-- RECORDS --
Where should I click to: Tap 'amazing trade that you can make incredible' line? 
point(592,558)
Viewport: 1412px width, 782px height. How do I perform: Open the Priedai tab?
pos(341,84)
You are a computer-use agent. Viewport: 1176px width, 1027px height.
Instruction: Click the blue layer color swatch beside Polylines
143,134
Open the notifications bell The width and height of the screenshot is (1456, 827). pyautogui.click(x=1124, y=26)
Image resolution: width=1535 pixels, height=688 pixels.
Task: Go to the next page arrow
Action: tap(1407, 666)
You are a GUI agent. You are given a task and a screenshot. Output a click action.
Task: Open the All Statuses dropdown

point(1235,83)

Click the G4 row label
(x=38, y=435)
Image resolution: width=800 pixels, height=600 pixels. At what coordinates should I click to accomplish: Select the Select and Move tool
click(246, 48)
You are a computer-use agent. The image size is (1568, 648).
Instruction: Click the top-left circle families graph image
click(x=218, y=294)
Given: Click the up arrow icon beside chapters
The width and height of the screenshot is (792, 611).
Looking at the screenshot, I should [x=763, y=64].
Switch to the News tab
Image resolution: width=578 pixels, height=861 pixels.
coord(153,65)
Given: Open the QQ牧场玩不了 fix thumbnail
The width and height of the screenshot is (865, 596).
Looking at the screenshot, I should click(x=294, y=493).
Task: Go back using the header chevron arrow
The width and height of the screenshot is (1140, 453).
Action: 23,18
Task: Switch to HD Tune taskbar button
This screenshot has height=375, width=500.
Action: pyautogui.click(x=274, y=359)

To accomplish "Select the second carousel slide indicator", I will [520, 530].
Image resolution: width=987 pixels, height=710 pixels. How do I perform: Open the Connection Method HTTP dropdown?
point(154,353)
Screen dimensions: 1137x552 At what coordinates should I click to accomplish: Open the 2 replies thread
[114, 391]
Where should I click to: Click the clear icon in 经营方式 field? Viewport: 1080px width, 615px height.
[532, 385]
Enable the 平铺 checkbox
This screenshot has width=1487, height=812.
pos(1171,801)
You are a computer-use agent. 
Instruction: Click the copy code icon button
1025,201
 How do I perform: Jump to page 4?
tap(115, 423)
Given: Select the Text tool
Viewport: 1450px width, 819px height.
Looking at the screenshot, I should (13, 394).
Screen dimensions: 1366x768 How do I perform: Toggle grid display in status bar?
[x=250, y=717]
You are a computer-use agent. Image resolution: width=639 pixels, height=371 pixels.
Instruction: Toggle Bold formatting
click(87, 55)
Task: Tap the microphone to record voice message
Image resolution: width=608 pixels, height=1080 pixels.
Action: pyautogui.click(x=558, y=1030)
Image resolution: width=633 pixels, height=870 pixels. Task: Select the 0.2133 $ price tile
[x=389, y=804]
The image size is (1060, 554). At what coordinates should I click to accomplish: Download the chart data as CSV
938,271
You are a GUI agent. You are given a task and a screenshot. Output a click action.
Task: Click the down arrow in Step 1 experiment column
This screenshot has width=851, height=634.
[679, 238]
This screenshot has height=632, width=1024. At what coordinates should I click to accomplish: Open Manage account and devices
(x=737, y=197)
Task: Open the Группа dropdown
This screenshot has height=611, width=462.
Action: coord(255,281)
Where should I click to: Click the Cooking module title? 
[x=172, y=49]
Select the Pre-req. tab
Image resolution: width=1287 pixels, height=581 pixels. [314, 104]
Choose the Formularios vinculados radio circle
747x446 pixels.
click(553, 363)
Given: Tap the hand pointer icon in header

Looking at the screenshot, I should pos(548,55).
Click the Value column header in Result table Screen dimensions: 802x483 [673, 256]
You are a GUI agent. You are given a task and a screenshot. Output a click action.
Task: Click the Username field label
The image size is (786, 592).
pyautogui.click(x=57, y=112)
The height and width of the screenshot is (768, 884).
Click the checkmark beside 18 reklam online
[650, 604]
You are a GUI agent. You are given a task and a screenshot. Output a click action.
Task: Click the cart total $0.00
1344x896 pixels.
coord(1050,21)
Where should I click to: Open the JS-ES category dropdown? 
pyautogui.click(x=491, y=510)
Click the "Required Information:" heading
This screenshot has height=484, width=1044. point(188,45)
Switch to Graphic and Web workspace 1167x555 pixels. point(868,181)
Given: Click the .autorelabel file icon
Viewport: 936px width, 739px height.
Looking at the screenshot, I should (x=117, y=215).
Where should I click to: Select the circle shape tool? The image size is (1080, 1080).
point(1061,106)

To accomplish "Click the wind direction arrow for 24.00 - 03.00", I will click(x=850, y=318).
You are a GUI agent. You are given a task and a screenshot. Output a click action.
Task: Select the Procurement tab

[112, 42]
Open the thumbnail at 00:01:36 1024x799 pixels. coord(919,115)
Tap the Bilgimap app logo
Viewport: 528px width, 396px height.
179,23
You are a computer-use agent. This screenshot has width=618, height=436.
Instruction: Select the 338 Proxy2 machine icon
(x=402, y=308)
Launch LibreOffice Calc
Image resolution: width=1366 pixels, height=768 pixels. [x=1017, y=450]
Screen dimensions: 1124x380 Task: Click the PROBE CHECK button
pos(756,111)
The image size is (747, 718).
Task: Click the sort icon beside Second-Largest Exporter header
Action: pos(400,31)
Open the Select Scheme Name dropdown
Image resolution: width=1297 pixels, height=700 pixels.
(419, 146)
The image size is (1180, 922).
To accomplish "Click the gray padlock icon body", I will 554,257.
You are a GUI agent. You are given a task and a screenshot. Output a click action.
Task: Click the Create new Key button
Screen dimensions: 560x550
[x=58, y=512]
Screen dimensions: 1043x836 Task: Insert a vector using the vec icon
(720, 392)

-- AIM OF THE EXERCISE --
Each line in the data that holds the string "will" needs to be copied.

-- WRITTEN ANSWER --
To accomplish "Select the second carousel slide indicator", I will [520, 530].
To accomplish "Click the wind direction arrow for 24.00 - 03.00", I will click(x=850, y=318).
To accomplish "Click the gray padlock icon body", I will 554,257.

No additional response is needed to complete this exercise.